Word and element location items:
########################################

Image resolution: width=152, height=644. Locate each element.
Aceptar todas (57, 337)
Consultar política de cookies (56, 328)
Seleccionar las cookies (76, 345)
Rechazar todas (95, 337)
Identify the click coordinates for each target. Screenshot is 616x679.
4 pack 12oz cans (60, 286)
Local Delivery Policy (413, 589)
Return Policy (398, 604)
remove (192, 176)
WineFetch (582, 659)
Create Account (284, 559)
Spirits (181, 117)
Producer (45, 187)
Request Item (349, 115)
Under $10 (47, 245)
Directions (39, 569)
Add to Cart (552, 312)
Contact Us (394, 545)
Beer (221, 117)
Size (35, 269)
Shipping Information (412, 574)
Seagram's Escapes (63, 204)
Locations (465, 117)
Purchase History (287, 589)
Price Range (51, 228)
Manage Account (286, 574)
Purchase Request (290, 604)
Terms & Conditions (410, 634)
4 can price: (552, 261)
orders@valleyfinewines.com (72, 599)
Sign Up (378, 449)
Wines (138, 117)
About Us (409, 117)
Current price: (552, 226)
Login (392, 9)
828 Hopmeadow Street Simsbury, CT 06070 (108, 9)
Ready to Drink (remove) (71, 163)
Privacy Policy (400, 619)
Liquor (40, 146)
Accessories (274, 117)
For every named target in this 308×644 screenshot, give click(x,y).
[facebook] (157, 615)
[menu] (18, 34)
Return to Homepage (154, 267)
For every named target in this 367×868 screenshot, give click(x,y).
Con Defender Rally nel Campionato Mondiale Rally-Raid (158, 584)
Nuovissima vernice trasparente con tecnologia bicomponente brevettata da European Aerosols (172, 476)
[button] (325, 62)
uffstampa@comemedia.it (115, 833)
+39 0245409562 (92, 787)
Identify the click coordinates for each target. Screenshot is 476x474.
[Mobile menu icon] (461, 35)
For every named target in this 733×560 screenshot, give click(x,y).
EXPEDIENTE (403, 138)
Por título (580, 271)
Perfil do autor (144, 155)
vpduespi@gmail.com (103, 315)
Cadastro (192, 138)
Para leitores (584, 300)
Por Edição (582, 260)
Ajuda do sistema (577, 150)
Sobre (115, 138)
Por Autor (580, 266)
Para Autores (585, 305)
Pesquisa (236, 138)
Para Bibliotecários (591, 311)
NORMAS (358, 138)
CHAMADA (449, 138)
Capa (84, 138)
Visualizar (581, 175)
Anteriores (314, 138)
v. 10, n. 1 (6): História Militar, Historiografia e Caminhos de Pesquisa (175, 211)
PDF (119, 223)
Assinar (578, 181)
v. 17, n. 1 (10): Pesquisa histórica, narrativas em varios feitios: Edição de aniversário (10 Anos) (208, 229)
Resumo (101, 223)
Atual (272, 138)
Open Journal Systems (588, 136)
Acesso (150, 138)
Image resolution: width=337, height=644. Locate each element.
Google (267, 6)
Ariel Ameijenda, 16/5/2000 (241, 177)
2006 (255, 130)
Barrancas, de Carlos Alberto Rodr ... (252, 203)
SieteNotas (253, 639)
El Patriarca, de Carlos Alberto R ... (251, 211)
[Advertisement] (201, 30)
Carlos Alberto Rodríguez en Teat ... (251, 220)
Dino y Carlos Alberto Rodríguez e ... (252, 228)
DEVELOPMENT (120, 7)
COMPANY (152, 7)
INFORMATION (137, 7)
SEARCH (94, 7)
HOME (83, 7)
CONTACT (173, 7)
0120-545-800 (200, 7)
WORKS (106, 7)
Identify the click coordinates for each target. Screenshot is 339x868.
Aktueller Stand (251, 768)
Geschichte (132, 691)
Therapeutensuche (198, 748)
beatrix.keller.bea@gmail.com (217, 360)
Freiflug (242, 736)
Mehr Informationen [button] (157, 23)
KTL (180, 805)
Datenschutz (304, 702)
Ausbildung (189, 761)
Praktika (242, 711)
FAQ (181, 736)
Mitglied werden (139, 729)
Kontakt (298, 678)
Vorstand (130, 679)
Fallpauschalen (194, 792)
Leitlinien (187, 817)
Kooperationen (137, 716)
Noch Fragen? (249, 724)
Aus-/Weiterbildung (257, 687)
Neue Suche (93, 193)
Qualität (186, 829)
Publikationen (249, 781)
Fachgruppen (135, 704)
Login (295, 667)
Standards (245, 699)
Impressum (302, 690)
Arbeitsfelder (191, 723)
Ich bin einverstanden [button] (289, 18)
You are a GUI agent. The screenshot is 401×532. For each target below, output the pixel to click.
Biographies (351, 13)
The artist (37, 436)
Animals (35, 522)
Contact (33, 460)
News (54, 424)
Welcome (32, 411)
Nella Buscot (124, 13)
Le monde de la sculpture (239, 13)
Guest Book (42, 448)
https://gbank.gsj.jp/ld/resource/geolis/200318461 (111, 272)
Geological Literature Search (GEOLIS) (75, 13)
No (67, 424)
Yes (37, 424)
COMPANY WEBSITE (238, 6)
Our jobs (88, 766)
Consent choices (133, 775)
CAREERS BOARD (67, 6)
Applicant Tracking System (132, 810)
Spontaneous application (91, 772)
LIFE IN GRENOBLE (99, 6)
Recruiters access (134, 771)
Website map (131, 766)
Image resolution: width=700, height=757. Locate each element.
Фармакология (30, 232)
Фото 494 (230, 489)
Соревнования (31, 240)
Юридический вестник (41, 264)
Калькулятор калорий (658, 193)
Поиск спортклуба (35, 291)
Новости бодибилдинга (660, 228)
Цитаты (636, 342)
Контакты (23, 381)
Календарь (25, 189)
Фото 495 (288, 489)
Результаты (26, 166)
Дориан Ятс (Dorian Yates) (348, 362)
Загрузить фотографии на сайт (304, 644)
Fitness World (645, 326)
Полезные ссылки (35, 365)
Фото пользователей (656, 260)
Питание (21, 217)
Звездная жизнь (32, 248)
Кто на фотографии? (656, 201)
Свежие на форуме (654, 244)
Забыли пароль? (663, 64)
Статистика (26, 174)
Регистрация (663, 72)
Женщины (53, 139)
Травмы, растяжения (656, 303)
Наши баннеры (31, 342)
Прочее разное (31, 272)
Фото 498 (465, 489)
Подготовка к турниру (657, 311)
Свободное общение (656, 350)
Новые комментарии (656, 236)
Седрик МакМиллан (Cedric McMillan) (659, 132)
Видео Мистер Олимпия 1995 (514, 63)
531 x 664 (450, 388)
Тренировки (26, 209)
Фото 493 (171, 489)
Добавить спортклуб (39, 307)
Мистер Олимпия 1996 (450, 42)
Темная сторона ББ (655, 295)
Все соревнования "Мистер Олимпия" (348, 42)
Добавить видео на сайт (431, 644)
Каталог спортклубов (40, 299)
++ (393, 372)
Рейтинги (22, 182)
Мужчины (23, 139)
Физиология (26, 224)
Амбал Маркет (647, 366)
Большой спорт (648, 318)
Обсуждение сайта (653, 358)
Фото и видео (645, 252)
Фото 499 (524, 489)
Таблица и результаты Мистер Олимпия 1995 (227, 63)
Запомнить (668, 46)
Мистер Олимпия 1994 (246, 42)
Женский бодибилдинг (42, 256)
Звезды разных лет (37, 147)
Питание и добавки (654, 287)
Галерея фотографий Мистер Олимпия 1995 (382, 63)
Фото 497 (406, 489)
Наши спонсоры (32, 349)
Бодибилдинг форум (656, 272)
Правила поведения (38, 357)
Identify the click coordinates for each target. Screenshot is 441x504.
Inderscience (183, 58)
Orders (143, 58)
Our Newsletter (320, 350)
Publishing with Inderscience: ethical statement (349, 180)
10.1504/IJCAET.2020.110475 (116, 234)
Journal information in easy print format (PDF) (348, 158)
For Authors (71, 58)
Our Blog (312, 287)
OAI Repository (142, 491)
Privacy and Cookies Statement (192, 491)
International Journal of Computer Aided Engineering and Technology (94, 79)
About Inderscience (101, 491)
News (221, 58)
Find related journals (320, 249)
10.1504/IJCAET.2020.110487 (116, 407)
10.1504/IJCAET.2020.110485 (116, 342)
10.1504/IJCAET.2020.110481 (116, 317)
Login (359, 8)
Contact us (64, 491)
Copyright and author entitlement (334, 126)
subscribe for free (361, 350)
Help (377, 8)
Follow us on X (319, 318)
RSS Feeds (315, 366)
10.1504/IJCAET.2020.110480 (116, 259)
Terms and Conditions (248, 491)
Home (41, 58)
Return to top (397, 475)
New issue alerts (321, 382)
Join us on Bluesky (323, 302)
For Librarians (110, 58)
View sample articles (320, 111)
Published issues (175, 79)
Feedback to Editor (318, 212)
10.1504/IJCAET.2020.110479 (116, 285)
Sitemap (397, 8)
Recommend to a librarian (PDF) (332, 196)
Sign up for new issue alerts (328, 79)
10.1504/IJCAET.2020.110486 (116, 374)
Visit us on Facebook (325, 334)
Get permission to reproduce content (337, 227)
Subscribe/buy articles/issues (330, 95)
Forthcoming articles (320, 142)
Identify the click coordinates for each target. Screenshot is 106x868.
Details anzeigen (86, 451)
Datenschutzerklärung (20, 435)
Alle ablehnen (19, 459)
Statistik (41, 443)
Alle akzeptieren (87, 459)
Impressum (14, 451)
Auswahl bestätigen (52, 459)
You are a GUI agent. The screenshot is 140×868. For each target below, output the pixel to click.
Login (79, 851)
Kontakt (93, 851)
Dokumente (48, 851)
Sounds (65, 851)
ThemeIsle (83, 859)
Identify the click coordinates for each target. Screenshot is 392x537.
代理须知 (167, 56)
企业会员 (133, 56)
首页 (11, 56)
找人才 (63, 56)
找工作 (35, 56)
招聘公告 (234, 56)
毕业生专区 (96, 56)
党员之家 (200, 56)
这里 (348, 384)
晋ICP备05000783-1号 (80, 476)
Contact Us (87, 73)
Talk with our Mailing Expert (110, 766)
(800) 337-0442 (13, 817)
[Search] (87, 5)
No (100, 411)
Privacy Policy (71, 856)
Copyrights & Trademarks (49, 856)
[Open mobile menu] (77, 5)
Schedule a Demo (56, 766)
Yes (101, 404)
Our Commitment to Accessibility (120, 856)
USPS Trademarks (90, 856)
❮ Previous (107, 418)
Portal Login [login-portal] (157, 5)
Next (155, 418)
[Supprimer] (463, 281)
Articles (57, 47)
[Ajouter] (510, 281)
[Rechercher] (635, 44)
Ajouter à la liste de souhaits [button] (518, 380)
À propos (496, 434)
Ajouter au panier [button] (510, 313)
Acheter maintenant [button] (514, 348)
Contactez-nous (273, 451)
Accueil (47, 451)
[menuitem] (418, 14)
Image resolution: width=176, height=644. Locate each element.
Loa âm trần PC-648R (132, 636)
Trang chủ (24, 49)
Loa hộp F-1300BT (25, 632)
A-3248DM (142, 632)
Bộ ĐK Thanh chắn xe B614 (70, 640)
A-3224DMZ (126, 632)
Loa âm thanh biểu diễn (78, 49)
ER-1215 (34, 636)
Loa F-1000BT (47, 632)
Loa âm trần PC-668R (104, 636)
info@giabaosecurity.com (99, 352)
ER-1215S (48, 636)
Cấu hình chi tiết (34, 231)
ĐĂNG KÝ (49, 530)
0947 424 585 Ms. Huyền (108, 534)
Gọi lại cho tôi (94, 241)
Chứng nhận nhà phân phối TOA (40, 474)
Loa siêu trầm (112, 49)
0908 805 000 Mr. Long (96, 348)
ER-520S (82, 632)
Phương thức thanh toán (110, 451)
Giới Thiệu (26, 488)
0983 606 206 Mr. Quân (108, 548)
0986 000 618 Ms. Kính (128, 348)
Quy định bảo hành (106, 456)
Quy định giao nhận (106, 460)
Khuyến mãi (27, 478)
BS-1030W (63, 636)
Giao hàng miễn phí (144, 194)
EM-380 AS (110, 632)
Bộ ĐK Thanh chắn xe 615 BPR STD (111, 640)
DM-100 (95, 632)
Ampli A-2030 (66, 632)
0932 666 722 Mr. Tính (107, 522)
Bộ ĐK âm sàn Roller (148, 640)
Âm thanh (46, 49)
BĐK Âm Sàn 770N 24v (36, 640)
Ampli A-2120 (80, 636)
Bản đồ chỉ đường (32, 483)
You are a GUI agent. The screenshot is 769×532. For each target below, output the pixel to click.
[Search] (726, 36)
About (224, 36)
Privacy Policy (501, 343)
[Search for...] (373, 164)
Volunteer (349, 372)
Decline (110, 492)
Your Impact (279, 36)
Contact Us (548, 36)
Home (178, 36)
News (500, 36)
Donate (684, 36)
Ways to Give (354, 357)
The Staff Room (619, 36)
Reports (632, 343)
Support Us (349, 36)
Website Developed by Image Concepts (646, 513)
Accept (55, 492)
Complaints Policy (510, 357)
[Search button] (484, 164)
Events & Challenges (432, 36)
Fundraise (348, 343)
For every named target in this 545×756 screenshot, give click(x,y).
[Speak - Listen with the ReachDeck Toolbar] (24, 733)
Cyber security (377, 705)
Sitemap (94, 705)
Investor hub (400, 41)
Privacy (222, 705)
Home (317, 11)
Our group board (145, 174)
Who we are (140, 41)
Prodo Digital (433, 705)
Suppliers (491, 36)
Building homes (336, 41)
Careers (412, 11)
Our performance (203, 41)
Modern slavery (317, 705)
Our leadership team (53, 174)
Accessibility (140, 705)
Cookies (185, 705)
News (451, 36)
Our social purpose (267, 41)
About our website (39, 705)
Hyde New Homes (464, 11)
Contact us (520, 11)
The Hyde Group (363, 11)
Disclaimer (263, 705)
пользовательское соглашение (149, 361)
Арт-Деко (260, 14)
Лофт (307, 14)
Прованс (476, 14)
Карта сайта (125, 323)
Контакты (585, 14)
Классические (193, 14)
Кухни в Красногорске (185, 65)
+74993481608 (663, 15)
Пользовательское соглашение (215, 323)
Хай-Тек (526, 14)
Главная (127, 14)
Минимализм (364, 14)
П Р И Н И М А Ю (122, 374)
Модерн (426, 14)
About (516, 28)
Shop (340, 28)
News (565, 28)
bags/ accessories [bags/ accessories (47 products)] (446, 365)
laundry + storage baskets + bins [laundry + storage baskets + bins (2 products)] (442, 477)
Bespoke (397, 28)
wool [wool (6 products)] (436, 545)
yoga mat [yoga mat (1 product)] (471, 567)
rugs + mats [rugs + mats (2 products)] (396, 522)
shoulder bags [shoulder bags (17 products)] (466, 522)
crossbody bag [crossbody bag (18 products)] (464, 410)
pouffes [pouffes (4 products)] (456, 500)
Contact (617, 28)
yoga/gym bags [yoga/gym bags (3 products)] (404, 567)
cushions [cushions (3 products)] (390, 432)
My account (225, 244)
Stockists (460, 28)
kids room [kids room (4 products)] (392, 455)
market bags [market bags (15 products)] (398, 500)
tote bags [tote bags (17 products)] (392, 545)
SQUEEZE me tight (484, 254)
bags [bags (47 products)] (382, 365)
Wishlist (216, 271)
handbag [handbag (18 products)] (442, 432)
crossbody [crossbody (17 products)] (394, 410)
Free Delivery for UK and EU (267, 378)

########################################

### Task
Rewrite as a JSON list of strings, one string per line, the lines from the one containing "No (67, 424)" through the one containing "Калькулятор калорий (658, 193)", both included. Leave out blank lines.

### Completed exercise
[
  "No (67, 424)",
  "Yes (37, 424)",
  "COMPANY WEBSITE (238, 6)",
  "Our jobs (88, 766)",
  "Consent choices (133, 775)",
  "CAREERS BOARD (67, 6)",
  "Applicant Tracking System (132, 810)",
  "Spontaneous application (91, 772)",
  "LIFE IN GRENOBLE (99, 6)",
  "Recruiters access (134, 771)",
  "Website map (131, 766)",
  "Image resolution: width=700, height=757. Locate each element.",
  "Фармакология (30, 232)",
  "Фото 494 (230, 489)",
  "Соревнования (31, 240)",
  "Юридический вестник (41, 264)",
  "Калькулятор калорий (658, 193)"
]